Corinne ona gözlerini devirdi. "Seni bir güzel dövmemi ister misin?"
O, insanları dövmek hakkında asla şaka yapmazdı, bu yüzden Aaron aceleyle kaçtı. "Ben, şey... Ben tuvalete gidiyorum!"
Corinne yerinden kalktı ve o da peşinden gitti. Ortak lavaboda ellerini yıkamaya giderken Aaron'ın çıkmasını bekliyordu, ancak yukarı baktığı anda aynadaki yansıması gerilmesine neden oldu.
Jeremy elleri pantolonunun ceplerinde arkasında duruyordu ve onu gördüğüne mutlu mu yoksa sinirli mi olduğunu anlayamıyordu.
Sadece bir kez kaçmayı başarmış olması her zaman kaçacağı anlamına gelmiyordu.

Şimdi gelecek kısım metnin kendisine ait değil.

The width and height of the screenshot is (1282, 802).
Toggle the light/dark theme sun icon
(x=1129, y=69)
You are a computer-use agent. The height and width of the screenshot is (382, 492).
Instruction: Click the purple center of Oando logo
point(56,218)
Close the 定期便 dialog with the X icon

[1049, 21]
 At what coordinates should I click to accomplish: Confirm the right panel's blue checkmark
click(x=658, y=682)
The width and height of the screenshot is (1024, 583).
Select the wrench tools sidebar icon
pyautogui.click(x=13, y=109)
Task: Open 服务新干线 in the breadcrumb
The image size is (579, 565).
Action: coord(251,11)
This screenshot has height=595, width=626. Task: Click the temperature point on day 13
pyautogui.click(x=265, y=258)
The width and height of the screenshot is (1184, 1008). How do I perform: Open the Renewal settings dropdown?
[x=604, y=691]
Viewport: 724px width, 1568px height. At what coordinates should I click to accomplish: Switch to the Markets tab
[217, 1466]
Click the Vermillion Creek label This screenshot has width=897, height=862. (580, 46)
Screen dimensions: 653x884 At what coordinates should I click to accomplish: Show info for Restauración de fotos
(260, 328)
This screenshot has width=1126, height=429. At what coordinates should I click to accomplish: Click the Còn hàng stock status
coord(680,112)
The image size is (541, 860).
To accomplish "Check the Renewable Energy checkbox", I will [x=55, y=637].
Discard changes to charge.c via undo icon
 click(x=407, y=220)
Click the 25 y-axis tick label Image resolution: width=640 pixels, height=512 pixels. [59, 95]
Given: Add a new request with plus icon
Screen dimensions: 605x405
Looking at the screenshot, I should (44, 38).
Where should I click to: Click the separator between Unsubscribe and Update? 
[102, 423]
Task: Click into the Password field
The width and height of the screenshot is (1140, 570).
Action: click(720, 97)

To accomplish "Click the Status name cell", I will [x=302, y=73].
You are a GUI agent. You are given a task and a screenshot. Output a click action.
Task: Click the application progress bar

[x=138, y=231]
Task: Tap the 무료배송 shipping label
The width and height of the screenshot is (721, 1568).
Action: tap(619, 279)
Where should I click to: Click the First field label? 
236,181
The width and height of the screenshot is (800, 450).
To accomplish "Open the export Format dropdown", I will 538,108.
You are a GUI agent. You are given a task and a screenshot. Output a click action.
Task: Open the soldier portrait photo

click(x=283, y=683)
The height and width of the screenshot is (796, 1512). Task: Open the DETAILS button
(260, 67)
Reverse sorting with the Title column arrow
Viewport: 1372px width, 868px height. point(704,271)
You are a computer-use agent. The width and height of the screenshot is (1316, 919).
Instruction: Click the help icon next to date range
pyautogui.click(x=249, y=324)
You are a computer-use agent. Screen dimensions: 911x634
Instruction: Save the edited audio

Jeremy yavaşça yanına yaklaştı. Kendine özgü yüksek bir aurası vardı ve duygusuz bakışları kim olduğuna dair şüphelerle dolup taşıyordu. "Burada ne yapıyorsun?"
Corinne cevap vermedi.
O anda Aaron erkekler tuvaletinden çıkmak için tatlı tatlı zaman geçiriyordu. "Patron, ne kadar düşünürsem o kadar sinirleniyorum ona! O adamın istediği dünya çapında tabloyu seçebilecek kadar parası var, o zaman neden 'Sonbaharda Kazlar'ı bizden kapmak zorunda? Çok sinir bozu—" Jeremy'nin Corinne'in önünde durduğunu gördüğünde cümlesini bitirme fırsatı olmadı.
Jeremy başını Aaron'a, sonra da Corinne'e bakmak için çevirdi. Gözlerini kıstı ve ikisine de dikkatle baktı. "Patron?"